Carta a monseñor Vincenzo Paglia y los obispos salvadoreños

Excelentísimos monseñores:
Con entusiasmo hemos todos recibido la noticia de la inminente beatificación de monseñor Oscar Arnulfo Romero. Felicito a la Iglesia Católica por esta decisión. Felicito al arzobispo Vincenzo Paglia, quien durante años ha defendido en Roma la causa de la canonización de Romero. Si ustedes, la Iglesia, y todos nosotros sabemos aprovechar bien este evento, a celebrarse el 23 de mayo en San Salvador, el país entero ganaría un símbolo que nos puede unificar.
Dicho esto, les suplico, monseñor Paglia y obispos salvadoreños, que asuman la celebración oficial de la beatificación como un acto de la Iglesia. Yo estoy claro que este evento trasciende los límites confesionales de la Iglesia Católica. Bueno, la personalidad de Oscar Arnulfo Romero y su importancia histórica trascienden su Iglesia y desde hace años son patrimonio del pueblo salvadoreño en general.
Entonces, cuando digo que ustedes tienen que asumir este evento como Iglesia, por supuesto será la Iglesia en su diálogo con el pueblo, con toda la sociedad civil.
Lo que no pueden ustedes permitir es que el evento de la beatificación se convierta en un acto del Estado. Ustedes mejor que yo saben cuánto daño a la causa de la canonización de Romero ha hecho la extrema politización de su figura por parte de la izquierda salvadoreña y, desde que ascendió al poder, el gobierno de nuestro país.
El proceso de la canonización, así como usted monseñor lo ha descrito recientemente, es un proceso religioso-teológico. No tiene nada que ver con las relaciones de Estado entre el Vaticano y El Salvador. Es un proceso interno de la Iglesia Católica, donde el Vaticano como entidad religiosa se relaciona con la Iglesia Salvadoreña.
Yo sé que el gobierno tendrá que intervenir, como ya lo anunció, en la logística y la seguridad del evento, así como en la creación de condiciones migratorias para los feligreses de otros países y continentes que quieren participar. Pero esto es el límite aceptable de la participación del Estado. Espero que la foto, donde todos ustedes aparecen con el canciller Hugo Martínez se debe a esto – y nada más.

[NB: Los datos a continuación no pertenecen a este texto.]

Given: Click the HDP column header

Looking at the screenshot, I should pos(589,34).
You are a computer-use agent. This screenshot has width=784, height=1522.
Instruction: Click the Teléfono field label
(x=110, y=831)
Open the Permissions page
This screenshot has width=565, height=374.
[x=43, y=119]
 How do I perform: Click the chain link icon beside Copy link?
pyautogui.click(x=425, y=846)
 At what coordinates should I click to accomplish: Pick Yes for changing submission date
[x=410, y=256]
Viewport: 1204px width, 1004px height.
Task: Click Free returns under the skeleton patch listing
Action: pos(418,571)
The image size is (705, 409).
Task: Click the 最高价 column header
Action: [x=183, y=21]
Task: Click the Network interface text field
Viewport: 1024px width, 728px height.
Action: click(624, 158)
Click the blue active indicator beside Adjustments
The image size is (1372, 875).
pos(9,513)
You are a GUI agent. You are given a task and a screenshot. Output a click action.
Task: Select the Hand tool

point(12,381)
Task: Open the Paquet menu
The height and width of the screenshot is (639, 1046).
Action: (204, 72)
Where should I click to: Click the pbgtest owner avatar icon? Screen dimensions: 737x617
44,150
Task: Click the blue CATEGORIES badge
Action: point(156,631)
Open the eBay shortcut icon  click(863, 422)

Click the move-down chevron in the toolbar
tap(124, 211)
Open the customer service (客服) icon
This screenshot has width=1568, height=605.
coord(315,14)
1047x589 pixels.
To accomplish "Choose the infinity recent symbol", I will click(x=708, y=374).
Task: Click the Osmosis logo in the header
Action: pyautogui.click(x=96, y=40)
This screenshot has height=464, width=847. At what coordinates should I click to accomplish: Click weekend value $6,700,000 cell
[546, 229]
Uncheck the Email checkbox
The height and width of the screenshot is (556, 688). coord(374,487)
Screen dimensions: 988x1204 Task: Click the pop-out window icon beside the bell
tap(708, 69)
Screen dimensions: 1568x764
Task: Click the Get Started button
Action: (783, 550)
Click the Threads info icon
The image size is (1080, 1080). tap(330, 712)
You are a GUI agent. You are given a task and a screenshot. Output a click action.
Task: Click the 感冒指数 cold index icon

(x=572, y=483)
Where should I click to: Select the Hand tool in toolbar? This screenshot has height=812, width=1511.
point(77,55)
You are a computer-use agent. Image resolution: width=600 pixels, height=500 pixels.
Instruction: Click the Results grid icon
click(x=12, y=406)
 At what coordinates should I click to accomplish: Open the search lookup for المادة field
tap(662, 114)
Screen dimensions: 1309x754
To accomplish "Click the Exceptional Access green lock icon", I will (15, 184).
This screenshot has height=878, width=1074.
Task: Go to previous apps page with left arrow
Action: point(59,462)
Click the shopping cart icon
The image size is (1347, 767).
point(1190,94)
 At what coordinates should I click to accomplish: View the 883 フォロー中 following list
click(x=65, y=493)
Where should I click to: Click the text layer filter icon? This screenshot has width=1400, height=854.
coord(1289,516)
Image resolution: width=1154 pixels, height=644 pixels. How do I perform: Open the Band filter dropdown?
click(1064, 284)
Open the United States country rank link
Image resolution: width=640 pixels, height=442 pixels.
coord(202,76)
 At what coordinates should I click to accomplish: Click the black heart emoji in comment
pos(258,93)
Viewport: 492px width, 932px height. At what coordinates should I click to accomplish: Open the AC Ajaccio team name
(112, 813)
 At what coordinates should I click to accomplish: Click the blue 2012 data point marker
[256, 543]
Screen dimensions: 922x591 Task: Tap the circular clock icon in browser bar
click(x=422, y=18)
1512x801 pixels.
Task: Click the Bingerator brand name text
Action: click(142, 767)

El Salvador es una república laica. El Estado no debe intervenir en asuntos internos de las iglesias, ni mucho menos apropiarse de ellos. El gobierno no debe tratar de capitalizar y hacer suyo un evento de carácter eminentemente religioso. Conociendo el oportunismo de nuestros gobernantes, y la manera sistemática como su partido ha querido reclamar a Oscar Arnulfo Romero como uno de los suyos, no le faltarán ganas de convertir el evento del 23 de mayo en un acto de Estado y, peor aun, de partido.
Ustedes, si realmente quieren que monseñor Romero se convierta en autoridad moral y espiritual de toda la sociedad salvadoreña, los jerarcas de la Iglesia, no pueden permitir esto.
Estoy seguro que usted, monseñor Paglia, y varios de los obispos salvadoreños tienen claro lo delicado de este asunto. Otros miembros de la Conferencia Episcopal, me temo, estarían felices de aprovechar este magno evento para volver a consolidar la alianza Iglesia-Estado, que durante décadas fue el eje central del poder en El Salvador. Irónicamente fue Oscar Arnulfo Romero quien marcó la ruptura de esta alianza, que por nada fue santa.
No me tomen mal este comentario, monseñores. De ninguna manera pretendo interferir en sus asuntos internos, pero sí en la relación política Iglesia-Gobierno, sobre todo cuando es inadecuada.